Aim:
Copy all of the data below line for line, changing nothing.
=== Stored records ===
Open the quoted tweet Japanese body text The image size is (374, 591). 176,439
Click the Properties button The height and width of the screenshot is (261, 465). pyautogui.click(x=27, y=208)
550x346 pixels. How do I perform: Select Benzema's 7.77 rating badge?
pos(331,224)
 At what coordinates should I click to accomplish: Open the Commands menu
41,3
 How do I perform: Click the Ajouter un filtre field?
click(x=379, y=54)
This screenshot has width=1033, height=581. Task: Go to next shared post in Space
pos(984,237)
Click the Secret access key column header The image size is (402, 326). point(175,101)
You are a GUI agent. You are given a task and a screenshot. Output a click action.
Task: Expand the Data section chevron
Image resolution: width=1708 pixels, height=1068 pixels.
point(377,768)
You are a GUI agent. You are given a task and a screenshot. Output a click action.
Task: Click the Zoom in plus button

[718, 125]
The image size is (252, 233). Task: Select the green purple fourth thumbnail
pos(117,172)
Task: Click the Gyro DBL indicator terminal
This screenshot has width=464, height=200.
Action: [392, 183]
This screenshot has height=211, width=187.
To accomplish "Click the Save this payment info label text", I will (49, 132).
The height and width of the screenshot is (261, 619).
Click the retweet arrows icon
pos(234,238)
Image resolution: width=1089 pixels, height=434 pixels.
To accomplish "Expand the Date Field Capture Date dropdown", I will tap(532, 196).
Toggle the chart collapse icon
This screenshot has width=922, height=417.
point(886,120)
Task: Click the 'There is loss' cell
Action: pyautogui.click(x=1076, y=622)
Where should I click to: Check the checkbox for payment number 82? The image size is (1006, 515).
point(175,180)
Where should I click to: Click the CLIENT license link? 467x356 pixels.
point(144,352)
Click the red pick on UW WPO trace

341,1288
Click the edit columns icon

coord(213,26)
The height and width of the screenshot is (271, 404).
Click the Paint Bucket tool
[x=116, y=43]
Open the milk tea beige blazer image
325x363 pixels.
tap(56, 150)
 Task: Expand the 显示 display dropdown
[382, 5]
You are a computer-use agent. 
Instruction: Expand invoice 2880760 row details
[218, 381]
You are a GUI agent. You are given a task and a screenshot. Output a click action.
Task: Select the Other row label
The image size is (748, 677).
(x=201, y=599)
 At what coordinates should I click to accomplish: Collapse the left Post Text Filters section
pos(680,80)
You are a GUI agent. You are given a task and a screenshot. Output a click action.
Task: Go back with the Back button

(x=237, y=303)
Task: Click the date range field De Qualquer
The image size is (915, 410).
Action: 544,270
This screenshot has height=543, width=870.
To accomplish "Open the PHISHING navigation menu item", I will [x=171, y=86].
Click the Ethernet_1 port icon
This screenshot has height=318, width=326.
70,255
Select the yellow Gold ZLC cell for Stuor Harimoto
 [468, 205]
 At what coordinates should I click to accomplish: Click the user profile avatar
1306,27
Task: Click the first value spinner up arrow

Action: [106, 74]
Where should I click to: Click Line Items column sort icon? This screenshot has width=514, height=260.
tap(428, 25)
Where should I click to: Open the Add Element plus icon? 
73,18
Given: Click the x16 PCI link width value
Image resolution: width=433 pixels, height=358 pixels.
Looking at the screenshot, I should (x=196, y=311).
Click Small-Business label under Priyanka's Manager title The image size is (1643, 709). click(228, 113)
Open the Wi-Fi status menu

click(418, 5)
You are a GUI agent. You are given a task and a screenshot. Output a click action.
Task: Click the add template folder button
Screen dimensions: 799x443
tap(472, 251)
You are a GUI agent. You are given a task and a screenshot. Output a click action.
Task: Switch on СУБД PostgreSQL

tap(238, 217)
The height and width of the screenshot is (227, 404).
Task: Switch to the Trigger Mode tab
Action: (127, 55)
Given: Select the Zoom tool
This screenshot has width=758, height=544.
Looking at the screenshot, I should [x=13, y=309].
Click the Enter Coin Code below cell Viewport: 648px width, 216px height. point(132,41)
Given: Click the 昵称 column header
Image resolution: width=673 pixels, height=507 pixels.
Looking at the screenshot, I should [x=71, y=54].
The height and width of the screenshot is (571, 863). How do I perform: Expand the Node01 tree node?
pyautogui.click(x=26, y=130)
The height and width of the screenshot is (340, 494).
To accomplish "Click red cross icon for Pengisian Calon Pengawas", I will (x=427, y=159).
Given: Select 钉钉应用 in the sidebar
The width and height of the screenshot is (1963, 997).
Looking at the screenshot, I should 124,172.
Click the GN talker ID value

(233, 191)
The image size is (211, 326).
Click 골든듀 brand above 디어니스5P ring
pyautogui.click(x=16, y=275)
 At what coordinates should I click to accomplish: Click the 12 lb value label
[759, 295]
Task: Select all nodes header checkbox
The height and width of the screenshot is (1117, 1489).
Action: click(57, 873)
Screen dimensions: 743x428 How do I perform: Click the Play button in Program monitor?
===
Final result:
Open the quoted tweet Japanese body text The image size is (374, 591). 176,439
Click the Properties button The height and width of the screenshot is (261, 465). pyautogui.click(x=27, y=208)
550x346 pixels. How do I perform: Select Benzema's 7.77 rating badge?
pos(331,224)
 At what coordinates should I click to accomplish: Open the Commands menu
41,3
 How do I perform: Click the Ajouter un filtre field?
click(x=379, y=54)
This screenshot has width=1033, height=581. Task: Go to next shared post in Space
pos(984,237)
Click the Secret access key column header The image size is (402, 326). point(175,101)
You are a GUI agent. You are given a task and a screenshot. Output a click action.
Task: Expand the Data section chevron
Image resolution: width=1708 pixels, height=1068 pixels.
point(377,768)
You are a GUI agent. You are given a task and a screenshot. Output a click action.
Task: Click the Zoom in plus button

[718, 125]
The image size is (252, 233). Task: Select the green purple fourth thumbnail
pos(117,172)
Task: Click the Gyro DBL indicator terminal
This screenshot has width=464, height=200.
Action: [392, 183]
This screenshot has height=211, width=187.
To accomplish "Click the Save this payment info label text", I will (49, 132).
The height and width of the screenshot is (261, 619).
Click the retweet arrows icon
pos(234,238)
Image resolution: width=1089 pixels, height=434 pixels.
To accomplish "Expand the Date Field Capture Date dropdown", I will tap(532, 196).
Toggle the chart collapse icon
This screenshot has width=922, height=417.
point(886,120)
Task: Click the 'There is loss' cell
Action: pyautogui.click(x=1076, y=622)
Where should I click to: Check the checkbox for payment number 82? The image size is (1006, 515).
point(175,180)
Where should I click to: Click the CLIENT license link? 467x356 pixels.
point(144,352)
Click the red pick on UW WPO trace

341,1288
Click the edit columns icon

coord(213,26)
The height and width of the screenshot is (271, 404).
Click the Paint Bucket tool
[x=116, y=43]
Open the milk tea beige blazer image
325x363 pixels.
tap(56, 150)
 Task: Expand the 显示 display dropdown
[382, 5]
You are a computer-use agent. 
Instruction: Expand invoice 2880760 row details
[218, 381]
You are a GUI agent. You are given a task and a screenshot. Output a click action.
Task: Select the Other row label
The image size is (748, 677).
(x=201, y=599)
 At what coordinates should I click to accomplish: Collapse the left Post Text Filters section
pos(680,80)
You are a GUI agent. You are given a task and a screenshot. Output a click action.
Task: Go back with the Back button

(x=237, y=303)
Task: Click the date range field De Qualquer
The image size is (915, 410).
Action: 544,270
This screenshot has height=543, width=870.
To accomplish "Open the PHISHING navigation menu item", I will [x=171, y=86].
Click the Ethernet_1 port icon
This screenshot has height=318, width=326.
70,255
Select the yellow Gold ZLC cell for Stuor Harimoto
 [468, 205]
 At what coordinates should I click to accomplish: Click the user profile avatar
1306,27
Task: Click the first value spinner up arrow

Action: [106, 74]
Where should I click to: Click Line Items column sort icon? This screenshot has width=514, height=260.
tap(428, 25)
Where should I click to: Open the Add Element plus icon? 
73,18
Given: Click the x16 PCI link width value
Image resolution: width=433 pixels, height=358 pixels.
Looking at the screenshot, I should (x=196, y=311).
Click Small-Business label under Priyanka's Manager title The image size is (1643, 709). click(228, 113)
Open the Wi-Fi status menu

click(418, 5)
You are a GUI agent. You are given a task and a screenshot. Output a click action.
Task: Click the add template folder button
Screen dimensions: 799x443
tap(472, 251)
You are a GUI agent. You are given a task and a screenshot. Output a click action.
Task: Switch on СУБД PostgreSQL

tap(238, 217)
The height and width of the screenshot is (227, 404).
Task: Switch to the Trigger Mode tab
Action: (127, 55)
Given: Select the Zoom tool
This screenshot has width=758, height=544.
Looking at the screenshot, I should [x=13, y=309].
Click the Enter Coin Code below cell Viewport: 648px width, 216px height. point(132,41)
Given: Click the 昵称 column header
Image resolution: width=673 pixels, height=507 pixels.
Looking at the screenshot, I should [x=71, y=54].
The height and width of the screenshot is (571, 863). How do I perform: Expand the Node01 tree node?
pyautogui.click(x=26, y=130)
The height and width of the screenshot is (340, 494).
To accomplish "Click red cross icon for Pengisian Calon Pengawas", I will (x=427, y=159).
Given: Select 钉钉应用 in the sidebar
The width and height of the screenshot is (1963, 997).
Looking at the screenshot, I should 124,172.
Click the GN talker ID value

(233, 191)
The image size is (211, 326).
Click 골든듀 brand above 디어니스5P ring
pyautogui.click(x=16, y=275)
 At what coordinates should I click to accomplish: Click the 12 lb value label
[759, 295]
Task: Select all nodes header checkbox
The height and width of the screenshot is (1117, 1489).
Action: click(57, 873)
Screen dimensions: 743x428 How do I perform: Click the Play button in Program monitor?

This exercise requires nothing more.